PROBLEM DETAILS: Give the number of lines in the listing that contain the word "will", and nothing besides.

——————————

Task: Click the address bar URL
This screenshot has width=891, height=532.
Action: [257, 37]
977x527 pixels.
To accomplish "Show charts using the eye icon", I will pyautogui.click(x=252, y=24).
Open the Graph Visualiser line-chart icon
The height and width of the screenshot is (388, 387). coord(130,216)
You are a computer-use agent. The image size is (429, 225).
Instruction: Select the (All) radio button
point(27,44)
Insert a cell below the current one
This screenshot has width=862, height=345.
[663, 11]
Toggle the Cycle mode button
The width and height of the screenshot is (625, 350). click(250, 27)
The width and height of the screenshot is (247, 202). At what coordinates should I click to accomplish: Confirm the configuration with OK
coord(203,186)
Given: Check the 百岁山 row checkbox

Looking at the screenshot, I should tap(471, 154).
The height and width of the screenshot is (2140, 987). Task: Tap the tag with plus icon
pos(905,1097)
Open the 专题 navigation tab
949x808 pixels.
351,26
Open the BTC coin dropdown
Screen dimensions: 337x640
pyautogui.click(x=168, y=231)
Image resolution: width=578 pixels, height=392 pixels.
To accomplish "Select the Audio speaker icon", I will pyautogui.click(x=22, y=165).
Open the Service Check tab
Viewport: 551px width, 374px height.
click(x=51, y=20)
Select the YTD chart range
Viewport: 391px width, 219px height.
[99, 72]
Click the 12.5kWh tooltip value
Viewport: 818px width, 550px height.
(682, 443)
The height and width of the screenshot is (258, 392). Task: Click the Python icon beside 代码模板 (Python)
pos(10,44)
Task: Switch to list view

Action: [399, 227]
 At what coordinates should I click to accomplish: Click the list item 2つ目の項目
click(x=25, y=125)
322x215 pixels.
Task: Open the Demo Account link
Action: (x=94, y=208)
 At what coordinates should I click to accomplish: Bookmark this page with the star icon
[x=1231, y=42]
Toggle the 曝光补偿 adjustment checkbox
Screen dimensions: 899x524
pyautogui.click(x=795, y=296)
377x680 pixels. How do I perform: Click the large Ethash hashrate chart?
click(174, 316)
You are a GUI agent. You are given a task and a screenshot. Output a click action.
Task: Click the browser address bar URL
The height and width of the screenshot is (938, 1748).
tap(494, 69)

——————————

ANSWER TO THE PROBLEM: 2